If you use a large number of objects that require termination-for example, objects that depend on the COM component for some processing-in this case, you can take a look at the promoted finalization-memory from gen 0 (terminal memory upgraded from level 0th) counter. This counter tells you the amount of memory that cannot be reused because the memory-used object needs to be added to the end queue and cannot be collected immediately. Idisposable and C # and Visual BasicThe Using statement in can help reduce the number of objects ended in the end queue, thus reducing the related overhead.

Use # total committed bytes (total number of bytes provided) and # total reserved bytes (total number of reserved bytes) to find detailed data about the heap size. These counters indicate the total number of memories currently provided and retained on the GC stack. (The total byte value is slightly greater than the actual heap size of 0th + heap size of 1st + heap size of 2nd + large object heap size .) When the GC allocates a new heap segment, the memory is reserved for the segment and the memory is provided only when necessary. Therefore, the total number of reserved bytes can be greater than the total number of provided bytes.

Check whether the application has triggered too many collections. # The induced GC (number of GC triggered) Counter tells you how many times a collection has been triggered since the process was started. Generally, it is not recommended that you trigger multiple GC collections. In most cases, if the # induced GC value is high, you should regard it as a bug. In most cases, GC is triggered to reduce the size of the heap, but this is not an ideal choice. You should know why your heap size has increased.

Windows performance counters

So far, we have learned some of the most useful. Net memory counters. However, you should not ignore the value of other counters. There are many Windows performance counters (which can also be viewed through perfmon.exe) that provide useful information for studying memory problems.
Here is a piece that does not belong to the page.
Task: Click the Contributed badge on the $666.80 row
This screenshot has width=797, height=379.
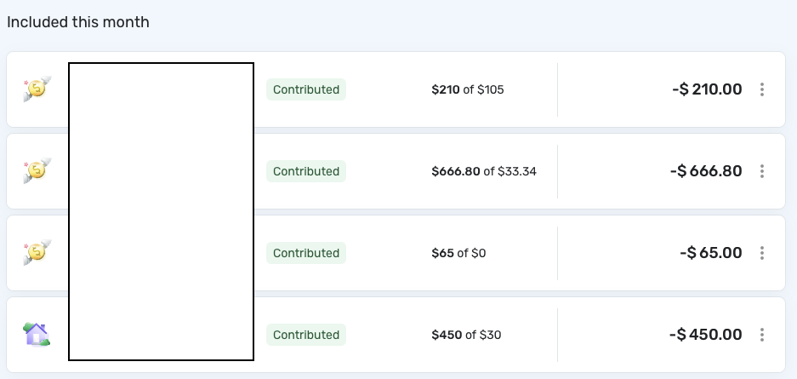Action: tap(306, 171)
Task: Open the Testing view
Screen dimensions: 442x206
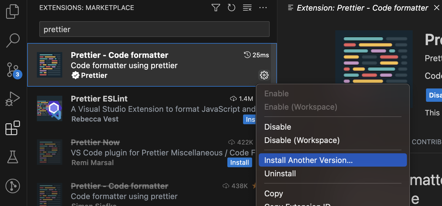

The available bytes counters listed below the memory (memory) category report available physical memory. It clearly shows whether your physical memory is too low. If the physical memory of the machine is too low, pagination may occur or paging will soon occur. This data is very useful for diagnosing OOM problems.

The % committed bytes in use (percentage of bytes in use) Counter (also in the memory category) provides a ratio of memory usage to total memory. If this value is very high (assuming it exceeds 90%), you should begin to check for the provided memory failure. This clearly indicates that the system memory is insufficient.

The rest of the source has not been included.